[Given entries — start]

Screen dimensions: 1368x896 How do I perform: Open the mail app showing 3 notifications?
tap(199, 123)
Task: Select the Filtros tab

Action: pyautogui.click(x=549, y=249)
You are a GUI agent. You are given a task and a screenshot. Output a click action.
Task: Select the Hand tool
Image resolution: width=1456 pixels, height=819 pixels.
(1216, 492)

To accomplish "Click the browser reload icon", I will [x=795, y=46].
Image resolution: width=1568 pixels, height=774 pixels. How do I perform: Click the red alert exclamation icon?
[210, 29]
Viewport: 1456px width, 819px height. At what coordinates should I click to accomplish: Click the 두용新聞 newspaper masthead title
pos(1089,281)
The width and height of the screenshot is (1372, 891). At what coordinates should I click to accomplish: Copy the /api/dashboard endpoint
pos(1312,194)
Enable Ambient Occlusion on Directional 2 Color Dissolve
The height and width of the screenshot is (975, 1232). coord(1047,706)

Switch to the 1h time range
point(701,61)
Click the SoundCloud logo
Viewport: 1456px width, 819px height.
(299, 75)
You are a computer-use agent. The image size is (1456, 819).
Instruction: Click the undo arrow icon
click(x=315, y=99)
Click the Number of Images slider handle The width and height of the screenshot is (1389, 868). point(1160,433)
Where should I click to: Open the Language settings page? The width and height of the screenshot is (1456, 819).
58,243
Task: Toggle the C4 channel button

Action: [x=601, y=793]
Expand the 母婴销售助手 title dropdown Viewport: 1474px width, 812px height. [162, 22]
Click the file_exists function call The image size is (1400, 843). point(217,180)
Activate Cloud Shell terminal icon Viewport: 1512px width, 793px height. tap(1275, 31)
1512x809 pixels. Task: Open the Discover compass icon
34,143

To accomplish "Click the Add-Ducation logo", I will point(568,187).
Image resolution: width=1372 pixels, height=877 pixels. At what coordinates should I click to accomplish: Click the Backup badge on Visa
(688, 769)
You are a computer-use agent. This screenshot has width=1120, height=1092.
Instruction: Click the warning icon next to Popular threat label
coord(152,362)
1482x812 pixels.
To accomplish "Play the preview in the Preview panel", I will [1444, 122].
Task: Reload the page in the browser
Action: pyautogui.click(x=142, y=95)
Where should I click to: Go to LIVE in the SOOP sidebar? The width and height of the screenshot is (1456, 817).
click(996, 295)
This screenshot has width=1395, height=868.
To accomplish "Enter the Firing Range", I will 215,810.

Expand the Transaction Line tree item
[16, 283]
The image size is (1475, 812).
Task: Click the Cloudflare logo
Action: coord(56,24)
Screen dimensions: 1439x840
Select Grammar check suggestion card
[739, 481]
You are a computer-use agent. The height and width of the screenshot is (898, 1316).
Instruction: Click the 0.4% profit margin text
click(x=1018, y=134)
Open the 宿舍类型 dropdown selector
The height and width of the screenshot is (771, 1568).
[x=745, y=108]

[Given entries — finish]

### [Work order]
Give back the data above, repeating every record exactly.

### [Response to the exercise]
Screen dimensions: 1368x896 How do I perform: Open the mail app showing 3 notifications?
tap(199, 123)
Task: Select the Filtros tab

Action: pyautogui.click(x=549, y=249)
You are a GUI agent. You are given a task and a screenshot. Output a click action.
Task: Select the Hand tool
Image resolution: width=1456 pixels, height=819 pixels.
(1216, 492)

To accomplish "Click the browser reload icon", I will [x=795, y=46].
Image resolution: width=1568 pixels, height=774 pixels. How do I perform: Click the red alert exclamation icon?
[210, 29]
Viewport: 1456px width, 819px height. At what coordinates should I click to accomplish: Click the 두용新聞 newspaper masthead title
pos(1089,281)
The width and height of the screenshot is (1372, 891). At what coordinates should I click to accomplish: Copy the /api/dashboard endpoint
pos(1312,194)
Enable Ambient Occlusion on Directional 2 Color Dissolve
The height and width of the screenshot is (975, 1232). coord(1047,706)

Switch to the 1h time range
point(701,61)
Click the SoundCloud logo
Viewport: 1456px width, 819px height.
(299, 75)
You are a computer-use agent. The image size is (1456, 819).
Instruction: Click the undo arrow icon
click(x=315, y=99)
Click the Number of Images slider handle The width and height of the screenshot is (1389, 868). point(1160,433)
Where should I click to: Open the Language settings page? The width and height of the screenshot is (1456, 819).
58,243
Task: Toggle the C4 channel button

Action: [x=601, y=793]
Expand the 母婴销售助手 title dropdown Viewport: 1474px width, 812px height. [162, 22]
Click the file_exists function call The image size is (1400, 843). point(217,180)
Activate Cloud Shell terminal icon Viewport: 1512px width, 793px height. tap(1275, 31)
1512x809 pixels. Task: Open the Discover compass icon
34,143

To accomplish "Click the Add-Ducation logo", I will point(568,187).
Image resolution: width=1372 pixels, height=877 pixels. At what coordinates should I click to accomplish: Click the Backup badge on Visa
(688, 769)
You are a computer-use agent. This screenshot has width=1120, height=1092.
Instruction: Click the warning icon next to Popular threat label
coord(152,362)
1482x812 pixels.
To accomplish "Play the preview in the Preview panel", I will [1444, 122].
Task: Reload the page in the browser
Action: pyautogui.click(x=142, y=95)
Where should I click to: Go to LIVE in the SOOP sidebar? The width and height of the screenshot is (1456, 817).
click(996, 295)
This screenshot has width=1395, height=868.
To accomplish "Enter the Firing Range", I will 215,810.

Expand the Transaction Line tree item
[16, 283]
The image size is (1475, 812).
Task: Click the Cloudflare logo
Action: coord(56,24)
Screen dimensions: 1439x840
Select Grammar check suggestion card
[739, 481]
You are a computer-use agent. The height and width of the screenshot is (898, 1316).
Instruction: Click the 0.4% profit margin text
click(x=1018, y=134)
Open the 宿舍类型 dropdown selector
The height and width of the screenshot is (771, 1568).
[x=745, y=108]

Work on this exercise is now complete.